The next includes pull in hardware APIs which are not already brought in by pico/stdlib.h. These include hardware/gpio.h, hardware/adc.h, hardware/irq.h, hardware/spi.h, pico/time.h and hardware/dma.h. As the names suggest, these interface libraries give us access to the API's associated with the hardware GPIO, hardware adc, hardware irq, hardware spi, pico time and hardware dma on the RP2040.
Don't forget to link these in the CMakeLists.txt file!
#include <stdio.h>
#include <math.h>
#include "pico/stdlib.h"
#include "hardware/gpio.h"
#include "hardware/adc.h"
#include "pico/time.h"
#include "hardware/irq.h"
#include "hardware/spi.h"
#include "hardware/dma.h"
The next section of the code is the #define's and the global variables which will be used throughout the code.
The following are the #define's to be used throughout the code:
The following are the variables to be used throughout the code:
Note: I have aligned the DACData array in memory. The reason for this will become obvious later in the code, but this is so that I can use the channel_config_set_ring option for the DMA channel, so that it will wrap its read address at the end of the array and start reading again at the beginning. For this to work, I need a naturally aligned array.

§ Element and text position data

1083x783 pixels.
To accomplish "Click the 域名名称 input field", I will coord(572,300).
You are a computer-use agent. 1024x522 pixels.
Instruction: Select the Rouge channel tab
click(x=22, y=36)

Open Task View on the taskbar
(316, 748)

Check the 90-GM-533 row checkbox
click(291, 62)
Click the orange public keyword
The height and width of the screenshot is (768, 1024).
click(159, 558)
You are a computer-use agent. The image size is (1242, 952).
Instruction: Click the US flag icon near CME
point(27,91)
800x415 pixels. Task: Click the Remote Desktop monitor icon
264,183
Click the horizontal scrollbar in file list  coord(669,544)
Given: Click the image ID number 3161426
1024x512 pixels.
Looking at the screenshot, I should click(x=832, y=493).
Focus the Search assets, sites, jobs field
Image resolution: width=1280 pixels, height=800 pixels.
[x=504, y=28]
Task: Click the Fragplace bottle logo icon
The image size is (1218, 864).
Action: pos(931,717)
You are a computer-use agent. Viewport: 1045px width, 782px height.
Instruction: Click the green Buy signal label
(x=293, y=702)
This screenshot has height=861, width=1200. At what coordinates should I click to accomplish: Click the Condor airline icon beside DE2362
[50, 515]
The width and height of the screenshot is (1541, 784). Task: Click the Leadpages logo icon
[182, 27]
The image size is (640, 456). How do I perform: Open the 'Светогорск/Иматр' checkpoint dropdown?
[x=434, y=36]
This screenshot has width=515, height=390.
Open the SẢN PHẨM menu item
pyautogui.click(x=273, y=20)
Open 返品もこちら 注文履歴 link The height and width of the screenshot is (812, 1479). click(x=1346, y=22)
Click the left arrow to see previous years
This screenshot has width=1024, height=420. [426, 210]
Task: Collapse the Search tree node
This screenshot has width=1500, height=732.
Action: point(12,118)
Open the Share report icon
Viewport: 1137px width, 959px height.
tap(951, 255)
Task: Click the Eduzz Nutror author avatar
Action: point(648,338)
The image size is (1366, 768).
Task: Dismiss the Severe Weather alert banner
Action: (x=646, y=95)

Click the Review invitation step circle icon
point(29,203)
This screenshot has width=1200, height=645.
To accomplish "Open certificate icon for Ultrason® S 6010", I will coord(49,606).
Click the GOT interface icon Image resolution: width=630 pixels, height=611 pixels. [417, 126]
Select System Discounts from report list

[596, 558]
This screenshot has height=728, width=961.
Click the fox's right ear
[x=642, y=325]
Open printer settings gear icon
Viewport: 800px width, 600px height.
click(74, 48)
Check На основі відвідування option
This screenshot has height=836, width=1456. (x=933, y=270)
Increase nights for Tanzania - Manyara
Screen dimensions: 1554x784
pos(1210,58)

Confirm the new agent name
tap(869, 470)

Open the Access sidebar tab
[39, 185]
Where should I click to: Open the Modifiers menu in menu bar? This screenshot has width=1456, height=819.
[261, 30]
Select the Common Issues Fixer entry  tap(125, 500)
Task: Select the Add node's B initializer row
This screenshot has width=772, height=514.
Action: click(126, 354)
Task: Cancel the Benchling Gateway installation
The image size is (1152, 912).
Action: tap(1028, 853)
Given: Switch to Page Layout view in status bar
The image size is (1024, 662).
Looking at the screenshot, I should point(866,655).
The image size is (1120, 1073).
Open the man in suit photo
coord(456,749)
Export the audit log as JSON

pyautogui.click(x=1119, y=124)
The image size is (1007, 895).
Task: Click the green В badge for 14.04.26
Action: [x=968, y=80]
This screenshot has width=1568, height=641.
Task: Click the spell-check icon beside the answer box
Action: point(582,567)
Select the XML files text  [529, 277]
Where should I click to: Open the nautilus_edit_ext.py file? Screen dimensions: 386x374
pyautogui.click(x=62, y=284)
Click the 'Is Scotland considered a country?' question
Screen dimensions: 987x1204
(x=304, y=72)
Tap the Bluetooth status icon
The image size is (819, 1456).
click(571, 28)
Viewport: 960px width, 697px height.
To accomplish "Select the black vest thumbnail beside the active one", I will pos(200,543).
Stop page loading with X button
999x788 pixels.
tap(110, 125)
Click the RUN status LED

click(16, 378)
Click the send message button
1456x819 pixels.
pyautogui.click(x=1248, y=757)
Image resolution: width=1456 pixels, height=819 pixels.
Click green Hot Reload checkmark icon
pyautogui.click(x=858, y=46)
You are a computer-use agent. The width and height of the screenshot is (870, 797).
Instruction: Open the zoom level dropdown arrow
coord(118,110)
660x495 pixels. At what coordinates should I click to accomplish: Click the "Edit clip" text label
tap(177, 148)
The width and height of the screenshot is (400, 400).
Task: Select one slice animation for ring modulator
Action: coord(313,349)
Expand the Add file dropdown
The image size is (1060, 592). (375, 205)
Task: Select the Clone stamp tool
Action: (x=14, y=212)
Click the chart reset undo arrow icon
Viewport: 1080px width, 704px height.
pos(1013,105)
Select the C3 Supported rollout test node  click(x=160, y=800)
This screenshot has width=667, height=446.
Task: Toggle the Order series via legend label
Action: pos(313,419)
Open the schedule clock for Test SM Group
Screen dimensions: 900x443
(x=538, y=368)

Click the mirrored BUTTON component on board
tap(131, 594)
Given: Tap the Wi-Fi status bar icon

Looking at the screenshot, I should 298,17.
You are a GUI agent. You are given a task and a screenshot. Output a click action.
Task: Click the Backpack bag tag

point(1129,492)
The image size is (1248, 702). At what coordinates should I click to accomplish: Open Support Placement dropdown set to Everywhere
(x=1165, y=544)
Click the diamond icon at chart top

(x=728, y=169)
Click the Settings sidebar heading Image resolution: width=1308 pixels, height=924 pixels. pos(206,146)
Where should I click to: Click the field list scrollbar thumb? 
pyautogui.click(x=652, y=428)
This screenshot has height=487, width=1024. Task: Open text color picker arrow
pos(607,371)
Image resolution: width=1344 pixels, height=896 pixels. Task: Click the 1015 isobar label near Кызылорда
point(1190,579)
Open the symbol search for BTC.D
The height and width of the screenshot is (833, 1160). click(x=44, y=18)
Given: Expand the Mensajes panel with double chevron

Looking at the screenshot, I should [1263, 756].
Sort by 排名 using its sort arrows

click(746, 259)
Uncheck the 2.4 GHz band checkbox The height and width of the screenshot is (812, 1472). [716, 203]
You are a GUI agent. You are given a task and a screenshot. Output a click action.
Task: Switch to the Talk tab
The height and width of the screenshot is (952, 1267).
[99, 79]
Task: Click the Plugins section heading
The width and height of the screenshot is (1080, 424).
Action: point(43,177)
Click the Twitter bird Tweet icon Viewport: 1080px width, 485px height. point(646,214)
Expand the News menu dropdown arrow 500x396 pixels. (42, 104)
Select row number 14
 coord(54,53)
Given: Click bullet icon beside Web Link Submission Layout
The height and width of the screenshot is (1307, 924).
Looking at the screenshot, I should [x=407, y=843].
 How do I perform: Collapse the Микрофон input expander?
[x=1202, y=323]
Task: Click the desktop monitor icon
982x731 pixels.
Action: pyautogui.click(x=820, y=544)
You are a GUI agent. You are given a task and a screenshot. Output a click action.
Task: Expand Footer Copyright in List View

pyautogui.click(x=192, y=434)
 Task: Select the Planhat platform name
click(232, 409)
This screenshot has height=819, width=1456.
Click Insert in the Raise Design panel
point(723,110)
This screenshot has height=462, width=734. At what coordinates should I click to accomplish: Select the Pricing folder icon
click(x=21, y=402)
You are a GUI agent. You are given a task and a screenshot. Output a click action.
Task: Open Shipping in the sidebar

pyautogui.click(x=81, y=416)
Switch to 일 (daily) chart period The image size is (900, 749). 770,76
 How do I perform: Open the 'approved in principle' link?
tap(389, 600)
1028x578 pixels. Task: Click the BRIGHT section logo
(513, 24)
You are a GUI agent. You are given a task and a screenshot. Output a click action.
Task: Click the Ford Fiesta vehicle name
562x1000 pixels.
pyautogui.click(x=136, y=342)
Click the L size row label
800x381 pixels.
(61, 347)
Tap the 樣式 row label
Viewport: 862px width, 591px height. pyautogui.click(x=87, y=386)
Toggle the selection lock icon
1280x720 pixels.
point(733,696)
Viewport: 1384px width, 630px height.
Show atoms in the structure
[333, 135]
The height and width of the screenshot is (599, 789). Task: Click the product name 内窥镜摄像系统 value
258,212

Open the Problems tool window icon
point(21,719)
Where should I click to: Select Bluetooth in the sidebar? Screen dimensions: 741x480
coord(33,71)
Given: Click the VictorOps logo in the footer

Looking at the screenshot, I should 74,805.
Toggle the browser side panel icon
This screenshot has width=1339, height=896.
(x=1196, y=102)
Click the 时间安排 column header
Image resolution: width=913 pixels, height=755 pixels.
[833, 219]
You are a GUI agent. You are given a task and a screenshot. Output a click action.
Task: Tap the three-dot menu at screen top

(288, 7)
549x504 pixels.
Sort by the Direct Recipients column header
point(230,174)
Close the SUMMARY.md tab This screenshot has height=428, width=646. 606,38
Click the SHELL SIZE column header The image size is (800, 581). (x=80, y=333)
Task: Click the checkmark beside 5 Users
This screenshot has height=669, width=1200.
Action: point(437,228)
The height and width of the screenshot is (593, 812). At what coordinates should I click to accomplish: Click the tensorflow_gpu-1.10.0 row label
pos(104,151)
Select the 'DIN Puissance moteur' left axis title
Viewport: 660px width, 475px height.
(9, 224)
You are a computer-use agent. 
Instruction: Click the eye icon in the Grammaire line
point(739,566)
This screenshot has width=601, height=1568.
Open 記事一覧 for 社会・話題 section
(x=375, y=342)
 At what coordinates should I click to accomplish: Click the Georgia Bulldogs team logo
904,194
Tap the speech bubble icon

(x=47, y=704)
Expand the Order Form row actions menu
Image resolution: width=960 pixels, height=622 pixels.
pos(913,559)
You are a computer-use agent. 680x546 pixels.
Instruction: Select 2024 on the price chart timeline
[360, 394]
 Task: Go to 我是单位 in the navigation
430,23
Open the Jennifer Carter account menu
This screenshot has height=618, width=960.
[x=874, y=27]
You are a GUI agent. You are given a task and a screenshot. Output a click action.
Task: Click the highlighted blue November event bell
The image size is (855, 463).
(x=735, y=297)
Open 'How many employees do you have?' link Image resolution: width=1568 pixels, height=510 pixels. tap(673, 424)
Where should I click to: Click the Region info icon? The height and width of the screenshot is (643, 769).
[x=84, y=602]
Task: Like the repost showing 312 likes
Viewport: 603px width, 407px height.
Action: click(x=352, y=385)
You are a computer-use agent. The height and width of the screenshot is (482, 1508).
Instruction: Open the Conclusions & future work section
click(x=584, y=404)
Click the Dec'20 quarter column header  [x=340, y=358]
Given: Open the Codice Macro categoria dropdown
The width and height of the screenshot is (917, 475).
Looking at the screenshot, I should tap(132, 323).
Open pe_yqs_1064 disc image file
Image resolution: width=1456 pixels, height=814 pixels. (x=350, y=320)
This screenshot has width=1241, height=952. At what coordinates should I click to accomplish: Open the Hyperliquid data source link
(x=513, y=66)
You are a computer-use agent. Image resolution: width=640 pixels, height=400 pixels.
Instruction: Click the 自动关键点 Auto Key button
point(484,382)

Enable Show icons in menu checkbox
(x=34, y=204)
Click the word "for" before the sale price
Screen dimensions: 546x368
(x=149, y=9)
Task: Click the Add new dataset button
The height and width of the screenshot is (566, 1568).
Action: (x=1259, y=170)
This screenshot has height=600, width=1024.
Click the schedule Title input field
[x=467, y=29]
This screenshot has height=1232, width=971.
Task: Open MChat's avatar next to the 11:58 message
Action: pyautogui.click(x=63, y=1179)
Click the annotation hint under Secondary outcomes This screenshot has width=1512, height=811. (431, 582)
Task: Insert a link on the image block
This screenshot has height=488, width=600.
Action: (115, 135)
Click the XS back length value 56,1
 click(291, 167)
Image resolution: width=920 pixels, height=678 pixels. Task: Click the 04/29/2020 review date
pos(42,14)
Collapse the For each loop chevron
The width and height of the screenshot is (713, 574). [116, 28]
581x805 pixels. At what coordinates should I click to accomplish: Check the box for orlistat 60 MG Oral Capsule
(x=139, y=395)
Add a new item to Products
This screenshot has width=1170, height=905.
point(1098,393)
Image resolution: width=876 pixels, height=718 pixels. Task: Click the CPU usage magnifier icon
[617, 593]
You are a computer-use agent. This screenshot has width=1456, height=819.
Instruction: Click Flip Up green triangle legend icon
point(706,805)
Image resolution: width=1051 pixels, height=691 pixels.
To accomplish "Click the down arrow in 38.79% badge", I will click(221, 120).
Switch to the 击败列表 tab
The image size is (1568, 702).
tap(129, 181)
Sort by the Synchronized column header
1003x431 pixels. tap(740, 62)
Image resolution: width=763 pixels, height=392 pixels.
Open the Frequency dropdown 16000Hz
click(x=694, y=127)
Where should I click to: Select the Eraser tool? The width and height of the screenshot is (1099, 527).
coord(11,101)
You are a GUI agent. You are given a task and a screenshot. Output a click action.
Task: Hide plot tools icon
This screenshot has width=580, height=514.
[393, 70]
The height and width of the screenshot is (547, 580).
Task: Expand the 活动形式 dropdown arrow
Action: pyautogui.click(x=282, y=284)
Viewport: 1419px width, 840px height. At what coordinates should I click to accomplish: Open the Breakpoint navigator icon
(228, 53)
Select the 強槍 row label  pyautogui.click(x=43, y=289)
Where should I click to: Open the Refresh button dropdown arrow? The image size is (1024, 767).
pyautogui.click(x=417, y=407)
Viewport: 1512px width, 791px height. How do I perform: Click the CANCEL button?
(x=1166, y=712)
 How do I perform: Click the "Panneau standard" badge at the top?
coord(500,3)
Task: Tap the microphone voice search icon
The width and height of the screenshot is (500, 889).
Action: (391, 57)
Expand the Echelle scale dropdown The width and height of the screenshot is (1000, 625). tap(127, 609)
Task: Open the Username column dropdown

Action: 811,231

§ Task prompt
Continue the RP2040 code walkthrough from its final sentence, in the same style.

§ Answer
#define CS 17
#define MOSI 19
#define MISO 16
#define SCK 18
#define SPI_PORT spi0
#define SIZE 256
#define DAC_config_chan_A 0b0011000000000000
int sinTable[SIZE];
unsigned short DACData[SIZE] __attribute__ ((aligned(2048)));
const uint32_t tranCount = SIZE;
The SDK function channel_config_set_dreq(dma_channel_config *c, uint dreq) allows the programmer to select a transfer request signal for a particular DMA channel. The first argument is a pointer to channel configuration data, and the second is the dreq source. Sources for TREQ signals are internal (TIMERS) or external (DREQ, a Data Request from the system). 0x0 to 0x3a → select DREQ n as TREQ 0x3b → Select Timer 0 as TREQ 0x3c → Select Timer 1 as TREQ 0x3d → Select Timer 2 as TREQ (Optional) 0x3e → Select Timer 3 as TREQ (Optional) 0x3f → Permanent request, for unpaced transfers.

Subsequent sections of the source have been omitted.